(Saved data entries)
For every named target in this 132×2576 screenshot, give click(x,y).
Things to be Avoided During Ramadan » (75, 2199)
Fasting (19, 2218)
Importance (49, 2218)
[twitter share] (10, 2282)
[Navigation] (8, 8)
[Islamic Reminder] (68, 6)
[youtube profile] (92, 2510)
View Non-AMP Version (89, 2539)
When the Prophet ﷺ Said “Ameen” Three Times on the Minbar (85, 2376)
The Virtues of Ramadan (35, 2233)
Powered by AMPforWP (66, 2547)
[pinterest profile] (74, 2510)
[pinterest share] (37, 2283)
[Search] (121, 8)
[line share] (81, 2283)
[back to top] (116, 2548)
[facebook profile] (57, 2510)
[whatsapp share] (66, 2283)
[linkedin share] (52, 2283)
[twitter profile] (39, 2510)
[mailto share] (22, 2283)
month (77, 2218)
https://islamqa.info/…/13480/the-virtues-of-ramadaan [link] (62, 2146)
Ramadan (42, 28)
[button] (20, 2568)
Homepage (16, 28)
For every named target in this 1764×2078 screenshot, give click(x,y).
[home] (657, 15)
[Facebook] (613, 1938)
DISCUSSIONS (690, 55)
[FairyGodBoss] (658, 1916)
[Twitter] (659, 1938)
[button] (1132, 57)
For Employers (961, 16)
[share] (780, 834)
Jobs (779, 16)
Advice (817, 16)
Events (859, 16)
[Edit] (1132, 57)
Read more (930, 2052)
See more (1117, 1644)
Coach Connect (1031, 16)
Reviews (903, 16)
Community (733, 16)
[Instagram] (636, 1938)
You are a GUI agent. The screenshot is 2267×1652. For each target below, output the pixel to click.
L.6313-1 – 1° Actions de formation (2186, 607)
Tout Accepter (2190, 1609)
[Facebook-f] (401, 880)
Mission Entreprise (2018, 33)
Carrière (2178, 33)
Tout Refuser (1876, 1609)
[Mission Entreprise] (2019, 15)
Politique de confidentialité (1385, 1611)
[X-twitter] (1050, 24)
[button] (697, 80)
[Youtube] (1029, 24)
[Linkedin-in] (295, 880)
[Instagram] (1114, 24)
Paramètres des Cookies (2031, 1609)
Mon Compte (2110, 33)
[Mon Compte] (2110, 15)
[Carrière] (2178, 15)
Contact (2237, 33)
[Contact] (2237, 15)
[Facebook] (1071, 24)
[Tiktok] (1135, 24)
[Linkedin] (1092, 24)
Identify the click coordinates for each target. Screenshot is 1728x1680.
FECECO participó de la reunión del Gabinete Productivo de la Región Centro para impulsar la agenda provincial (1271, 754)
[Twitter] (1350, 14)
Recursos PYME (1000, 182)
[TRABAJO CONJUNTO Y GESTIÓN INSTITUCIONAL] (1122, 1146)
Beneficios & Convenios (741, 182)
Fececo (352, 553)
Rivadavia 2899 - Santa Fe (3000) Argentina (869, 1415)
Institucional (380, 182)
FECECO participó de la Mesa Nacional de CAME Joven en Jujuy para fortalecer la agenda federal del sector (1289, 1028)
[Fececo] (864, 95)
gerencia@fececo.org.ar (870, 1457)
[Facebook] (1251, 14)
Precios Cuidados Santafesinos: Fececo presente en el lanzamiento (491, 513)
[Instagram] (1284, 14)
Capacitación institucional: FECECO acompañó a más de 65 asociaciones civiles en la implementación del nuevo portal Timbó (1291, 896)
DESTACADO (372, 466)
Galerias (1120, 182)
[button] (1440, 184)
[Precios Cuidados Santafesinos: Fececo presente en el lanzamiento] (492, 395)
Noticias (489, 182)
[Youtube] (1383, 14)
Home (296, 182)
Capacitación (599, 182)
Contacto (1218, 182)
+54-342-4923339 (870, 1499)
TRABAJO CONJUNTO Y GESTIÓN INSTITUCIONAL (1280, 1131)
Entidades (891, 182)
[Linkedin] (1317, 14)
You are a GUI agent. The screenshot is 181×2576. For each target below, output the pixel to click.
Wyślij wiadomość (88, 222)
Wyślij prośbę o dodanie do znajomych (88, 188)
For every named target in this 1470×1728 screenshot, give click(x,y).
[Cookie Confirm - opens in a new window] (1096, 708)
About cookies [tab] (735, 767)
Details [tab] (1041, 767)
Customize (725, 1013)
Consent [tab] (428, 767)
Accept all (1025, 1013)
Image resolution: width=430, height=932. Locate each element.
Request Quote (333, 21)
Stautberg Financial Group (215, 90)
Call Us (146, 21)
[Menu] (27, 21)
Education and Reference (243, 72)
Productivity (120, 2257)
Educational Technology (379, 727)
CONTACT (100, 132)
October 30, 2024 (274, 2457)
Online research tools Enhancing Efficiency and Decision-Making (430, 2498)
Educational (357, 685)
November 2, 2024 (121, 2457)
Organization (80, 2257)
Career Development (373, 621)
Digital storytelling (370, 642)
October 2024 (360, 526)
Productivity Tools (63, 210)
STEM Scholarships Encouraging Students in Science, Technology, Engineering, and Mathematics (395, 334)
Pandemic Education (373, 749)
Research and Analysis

ACTIVITY
In your answer, include only the lines above starting at the line that holds "Fasting (19, 2218)" and ending at the line that holds "[back to top] (116, 2548)", copied exactly.

EXERCISE OUTPUT
Fasting (19, 2218)
Importance (49, 2218)
[twitter share] (10, 2282)
[Navigation] (8, 8)
[Islamic Reminder] (68, 6)
[youtube profile] (92, 2510)
View Non-AMP Version (89, 2539)
When the Prophet ﷺ Said “Ameen” Three Times on the Minbar (85, 2376)
The Virtues of Ramadan (35, 2233)
Powered by AMPforWP (66, 2547)
[pinterest profile] (74, 2510)
[pinterest share] (37, 2283)
[Search] (121, 8)
[line share] (81, 2283)
[back to top] (116, 2548)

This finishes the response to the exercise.